Me Emmanuel Altit, l’avocat de l’ex-président ivoirien Laurent Gbagbo a-t-il trahi un secret en indiquant dans sa demande de mise en liberté de son client, que ce dernier est empêché de participer à la présidentielle prochaine en Côte d’Ivoire ? Des observateurs de la scène politique ivoirienne jugent.
La défense de Laurent Gbagbo, l’ancien président ivoirien exige la fin de la restriction de liberté imposée à son client. Dans une requête formulée ce lundi 7 octobre aux juges de la Cour pénale internationale (CPI), Me Emmanuel Altit, le principal avocat explique sa démarche.
« Le maintien du régime restrictif de liberté aurait dans ce contexte pour conséquence d’interdire à Laurent Gbagbo de jouer un rôle dans la vie publique et dans la réconciliation de son pays. Cela lui interdirait par exemple de participer d’une manière ou d’une autre à l’élection présidentielle à venir. Il pourrait en effet, à la demande de responsables politiques du pays, être amené à participer à la campagne ou même, par hypothèse, à poser sa propre candidature », a développé l’avocat français.
Pour le Professeur Dago Pierre Godé, politologue et ancien directeur de l’Ecole des Sciences politiques à l’Université Félix Houphouët-Boigny de Cocody, cette requête de Me Altit pourrait être tardive.
« Je me demande si leur requête n’arrive pas un peu tard. Ils ont eu tout le temps de faire cette demande. Maintenant, l’appel en droit est suspensif de la décision du tribunal qui est attaquée en premier ressort. Il faut se demander si leur requête ne vient pas un peu tard. Secundo, est ce que Gbagbo sera candidat en 2020 ? Pourquoi pas. C’est son droit. Mais pour qu’il le soit, il faut qu’il soit en liberté et que tous ses droits civiques et politiques soient reconnus. Tout ceci pour dire que la situation du président Gbagbo est trop complexe et doit être analysée à la fois au plan juridique et politique », introduit-il avant d’expliquer à 7info.ci que la présence de Laurent Gbagbo en Côte d’Ivoire aura des conséquences positives sur la vie politique.
« Au plan juridique, poursuit le spécialiste ivoirien, il serait intéressant que cette requête repose sur des arguments de droit et non sur des considérations politiques. Parce que c’est une requête qui est devant un tribunal. Au-delà, c’est le souhait de tous les ivoiriens que le président Gbagbo rentre, et que s’il veut être candidat, qu’il le soit. Cela va éclaircir le jeu politique en Côte d’Ivoire, principalement au sein du FPI ».

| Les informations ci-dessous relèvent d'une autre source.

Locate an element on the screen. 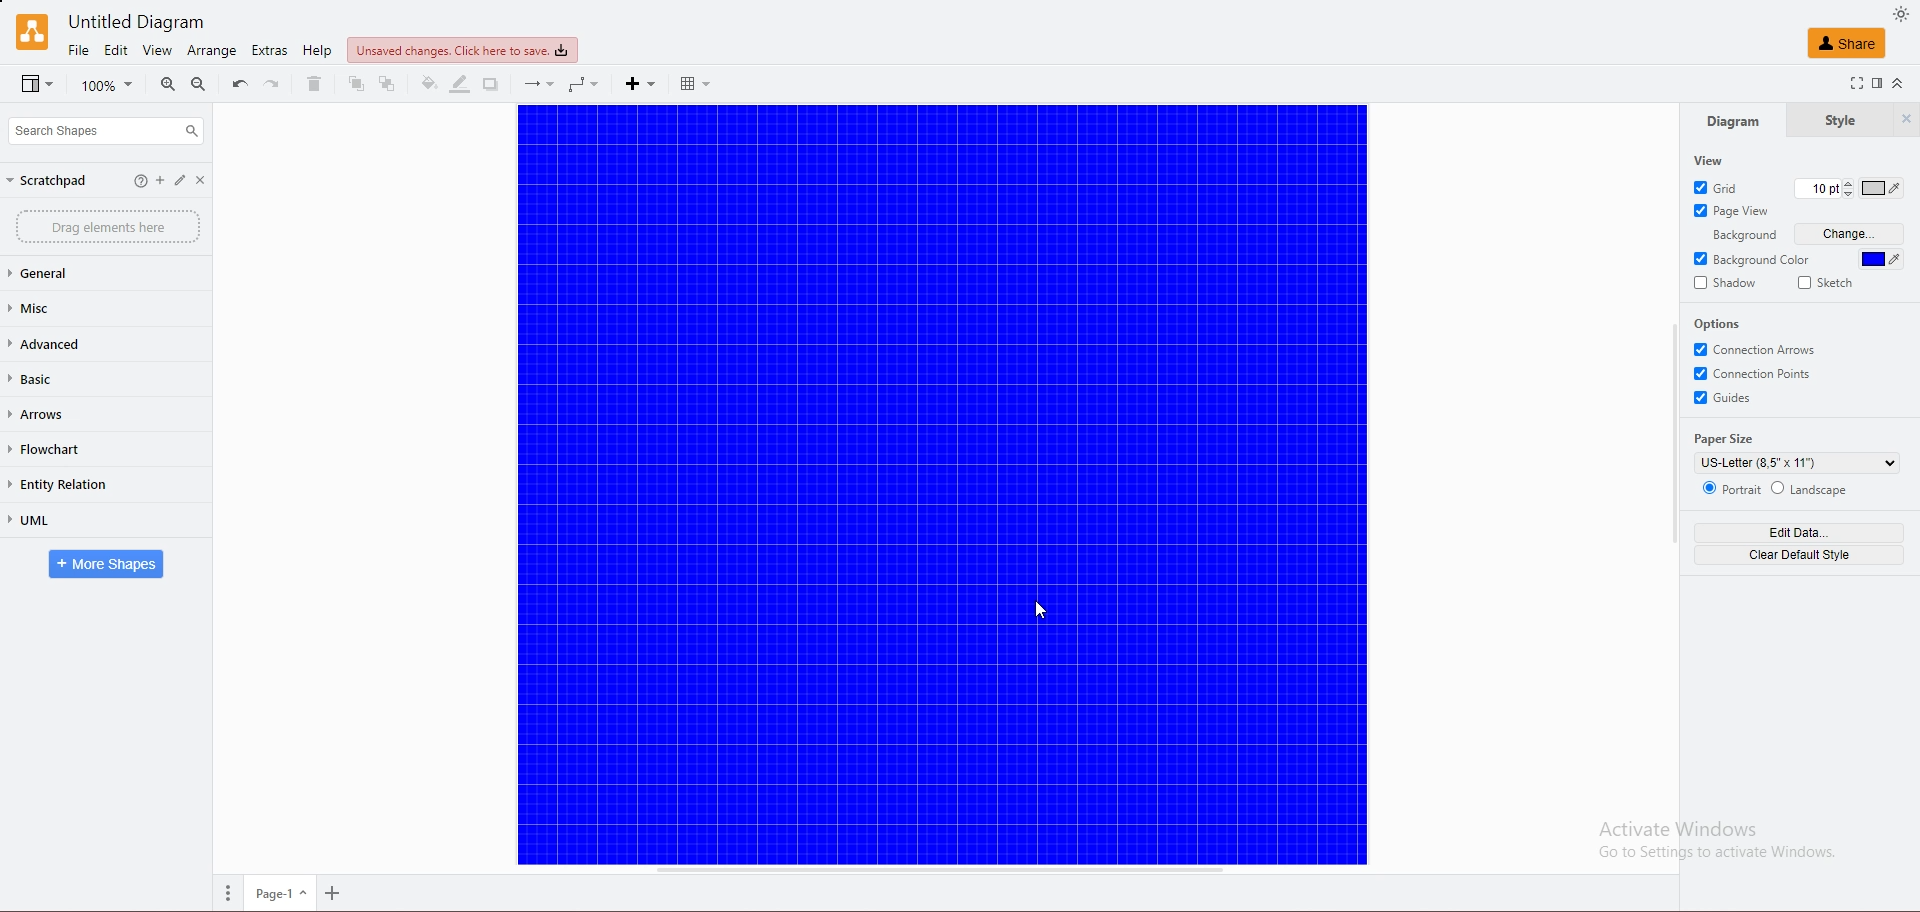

Pour Professeur Dago Pierre Godé, la présence de l’ex-dirigeant ivoirien dans son pays mettra fin à la crise interne dans sa formation politique. « Son absence du territoire national alimente la crise au FPI. Chaque fois on entend «’’Gbagbo a dit’’. S’il est là, ce sera ‘’Gbagbo dit’’. On passera de ‘’Gbagbo a dit, à Gbagbo dit’’. En tout état de cause, tout dépend de la Cour pénale internationale car l’appel est toujours suspensif d’une décision. On attend donc ce décidera la Cour » analyse le politologue.
L’objectif de Me Altit, avocat de la défense est clair. Demander la levée de la restriction de liberté pour son client. Laurent Gbagbo pourrait ainsi rentrer en Côte d’Ivoire et participer à la vie politique de son pays. Les élections présidentielles de 2020 approchent à grands pas et l’on n’écarte pas la possibilité de voir l’ancien président se présenter. C’est d’ailleurs le souhait de ses partisans
Selon Traoré Mamadou un proche de Guillaume Soro, les avocats de Laurent Gbagbo, démontrent par cette requête, que leur client n’a pas encore pris sa retraite politique.
« Je ne vois pas la réaction des avocats de Laurent Gbagbo comme le fait de trahir un secret. Pour moi ils ne font que dire à tous que Gbagbo est un homme politique et qu’il le restera toujours » fait-il savoir à 7info.ci qui l’a joint.
La décision des juges de la CPI, qui était déjà attendue depuis l’appel de la procureure Fatou Bensouda, l’est encore plus, avec à la requête des avocats de la défense.